In their 2013 article, Luigi Orsenigo and his co-authors examined the moderating role of demand and technological regimes in shaping the relationship between consumers switching costs and first-mover advantage (Capone et al., 2013). Their research results showed that the extent to which switching costs can be an effective mechanism in generating first-mover advantage depends on demand regimes, i.e., whether demand is homogeneous or fragmented. The dimensions of technological regimes do not matter when demand is homogenous. However, in the case of fragmented demand, these regimes can be key determinants of the existence of advantages for early movers.
Luigi Orsenigo found some exceptional cases that did not follow the general role of technological regimes and industrial dynamics. The pharmaceutical industry—one of Luigi Orsenigo’s favorite study subjects—represented such an exception. The pharmaceutical industry has been described as a sector characterized by high R&D and marketing expenditure. These characteristics would suggest that—as a first approximation—the industry should be characterized by a high degree of concentration. However, the concentration has been consistently lower over the whole history of the growth of the industry. Furthermore, competition in the industry does not occur among many small (relative to the market) firms of approximately similar size. Rather, the industry is largely dominated by a core of innovative firms which have remained quite small and stable for a prolonged period of time. To understand the structure and dynamics in the industry, Luigi Orsenigo had to delve deeper into the analysis of the determinants by developing a modified version of his previous “history-friendly” model of the evolution of the pharmaceutical industry (Malerba & Orsenigo, 2002; Garavaglia et al., 2012). The simulation results presented in the paper in 2012 (Garavaglia et al., 2012) demonstrated that technological regimes remain the fundamental determinants of the patterns of innovation. Furthermore, the authors showed that the demand structure played a crucial role in preventing the emergence of concentration through a partially endogenous process of discovery of new submarkets. In addition, they indicated that it is not simply market fragmentation as such that produces these results, but rather the entity of the “prize” that innovators can gain relative to the overall size of the market. Finally, the paper provided some evidence on the proposition that emerging industry leaders start-up as innovative early entrants in large submarkets.

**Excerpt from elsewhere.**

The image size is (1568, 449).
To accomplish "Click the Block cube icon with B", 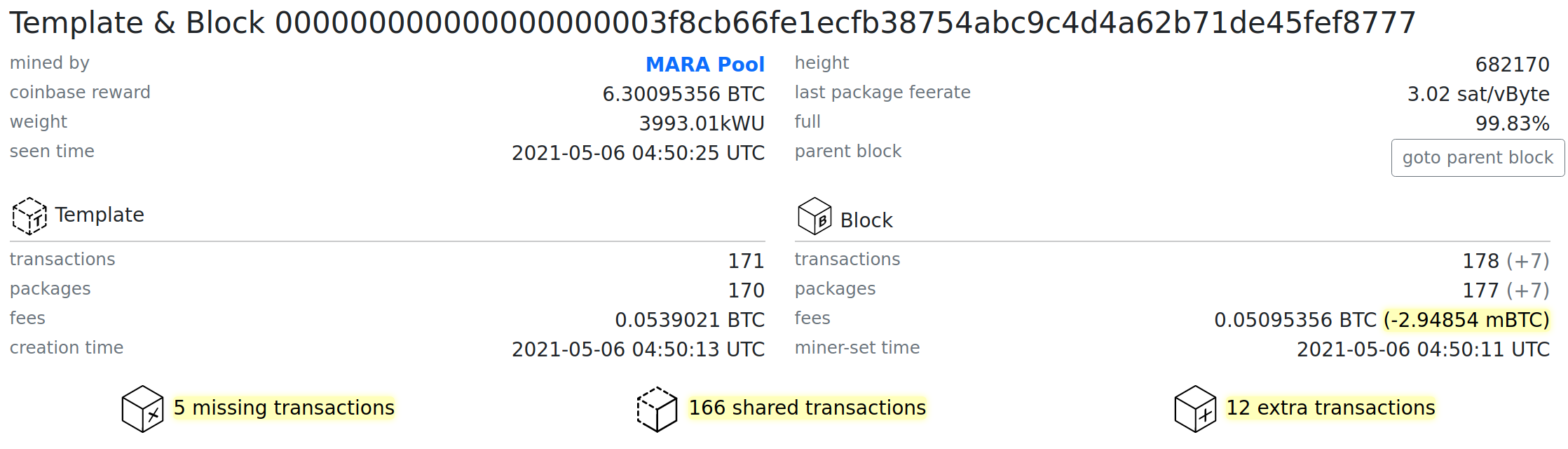I will pyautogui.click(x=814, y=216).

By looking at the networks of actors in the transformation of industries, Malerba and Orsenigo (2008) explored the notion of how user–producer interaction affects innovation and the dynamics of market structure in industry evolution. In Malerba and Orsenigo (2010), they extended this analysis by examining how the benefits of user–producer interactions influence the rates of innovation and the evolution of market structure in two related industries under alternative contractual arrangements, namely the length and the exclusivity of the contracts. In the 2010 paper, they showed that (a) there is a trade-off between the exploitation of past experience and the exploration of new suppliers; (b) even if externalities are existing, advantages arising from interactions do not spill over to other firms; (c) imperfect information and agents heterogeneity are crucial factors in determining the consequences of alternative contractual arrangements on industry dynamics; and (d) vertical interdependencies influence the effects of specific firms’ decisions across industries and over time, so that the resulting dynamics can be characterized as an interacting path-dependent process.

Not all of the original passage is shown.